The New Cycle of Elections

| by Dr. Dayan Jayatilleka

( January 14, 2014, Colombo, Sri Lanka Guardian) The upcoming elections to the Western and Southern Provincial councils kick off a cycle of elections leading to the big ones, the presidential and the parliamentary. Contrary to the Opposition’s speculation, it is not likely that Presidential elections will be held this year. The story in the Daily Mirror (14th January 2014- ‘Presidential Polls Early Next Year’) to the effect that that election will be held in early 2015 has the ring of credibility. The Supreme Court is not likely to risk a meltdown in credibility by permitting an election before the four year mark has been passed but can rule without a travesty in logic that the four year stipulation holds even for the second term and that therefore, the incumbent can go for an election anytime after November 2014, i.e. in early 2015. Though the opposition speculates about a parliamentary election this year, it is unlikely that that the President would deviate from the calculation of his predecessors, that it is to his benefit to have the hugely advantageous parliamentary balance in place when he runs for re-election. That in turn amounts to parliamentary elections in 2015 too, on the heels of the Presidential election.

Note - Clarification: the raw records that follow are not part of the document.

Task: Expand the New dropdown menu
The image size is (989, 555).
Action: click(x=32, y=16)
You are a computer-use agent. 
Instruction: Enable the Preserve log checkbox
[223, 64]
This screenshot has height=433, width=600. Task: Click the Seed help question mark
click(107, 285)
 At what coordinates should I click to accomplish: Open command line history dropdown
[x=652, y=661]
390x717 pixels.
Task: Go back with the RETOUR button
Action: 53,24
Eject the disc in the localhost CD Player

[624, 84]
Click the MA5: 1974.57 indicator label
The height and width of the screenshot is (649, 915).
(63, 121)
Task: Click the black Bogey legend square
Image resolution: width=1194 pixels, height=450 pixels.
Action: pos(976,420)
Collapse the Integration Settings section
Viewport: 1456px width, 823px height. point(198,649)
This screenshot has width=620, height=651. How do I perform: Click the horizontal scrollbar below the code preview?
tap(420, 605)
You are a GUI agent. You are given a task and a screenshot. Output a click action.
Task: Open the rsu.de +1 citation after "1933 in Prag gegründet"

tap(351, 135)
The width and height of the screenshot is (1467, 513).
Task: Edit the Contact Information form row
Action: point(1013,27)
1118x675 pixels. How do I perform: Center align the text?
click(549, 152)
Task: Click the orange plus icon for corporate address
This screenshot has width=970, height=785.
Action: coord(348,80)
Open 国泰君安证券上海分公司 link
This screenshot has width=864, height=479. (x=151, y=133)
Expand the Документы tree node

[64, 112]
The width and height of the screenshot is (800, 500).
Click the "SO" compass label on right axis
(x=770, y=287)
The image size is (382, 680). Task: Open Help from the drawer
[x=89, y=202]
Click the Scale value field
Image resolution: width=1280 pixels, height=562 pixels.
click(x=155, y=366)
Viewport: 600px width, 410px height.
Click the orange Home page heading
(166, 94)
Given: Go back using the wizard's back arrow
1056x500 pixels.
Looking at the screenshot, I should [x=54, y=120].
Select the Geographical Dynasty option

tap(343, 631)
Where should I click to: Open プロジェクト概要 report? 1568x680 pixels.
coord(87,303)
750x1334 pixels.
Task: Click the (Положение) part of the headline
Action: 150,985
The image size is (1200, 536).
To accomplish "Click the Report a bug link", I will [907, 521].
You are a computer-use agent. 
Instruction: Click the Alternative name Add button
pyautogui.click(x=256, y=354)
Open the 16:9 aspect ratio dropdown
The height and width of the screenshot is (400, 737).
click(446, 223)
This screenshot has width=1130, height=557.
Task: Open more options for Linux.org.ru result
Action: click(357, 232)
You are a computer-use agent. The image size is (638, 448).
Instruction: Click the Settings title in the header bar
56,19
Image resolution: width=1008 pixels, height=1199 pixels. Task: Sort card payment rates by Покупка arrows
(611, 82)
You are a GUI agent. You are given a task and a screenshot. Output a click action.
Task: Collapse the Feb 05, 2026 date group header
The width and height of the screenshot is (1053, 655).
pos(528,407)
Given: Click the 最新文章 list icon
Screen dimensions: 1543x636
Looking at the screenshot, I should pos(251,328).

It is in this context that one must read the lead story in The Island (Jan 14, 2014) which quotes UNP strategist Mangala Samaraweera as stating that the common candidate of the opposition must be from the main oppositional party, the UNP. One surmises that this indicates President Chandrika Bandaranaike Kumaratunga’s political instinct has not atrophied completely and she has finally understood (or intuited) that her splendid performance of 1994 was the product of a confluence of unique factors: the serial assassination of the government’s leaders by the LTTE and the resultant vacuum of UNP candidates and the availability of two, not just one, political vehicle for re-entry — the party of her parents, the SLFP, and that of her husband and herself, the SLMP. Today, she has none of those advantages. Without a political vehicle she cannot engage in what the Americans call the ‘ground game’, the political organization and mobilization at the grassroots. A spontaneous surge along Cory Aquino, Lech Walesa or Vaclav Havel lines is possible only against a regime and leadership that has no mass allure. That is hardly the case in today’s Sri Lanka.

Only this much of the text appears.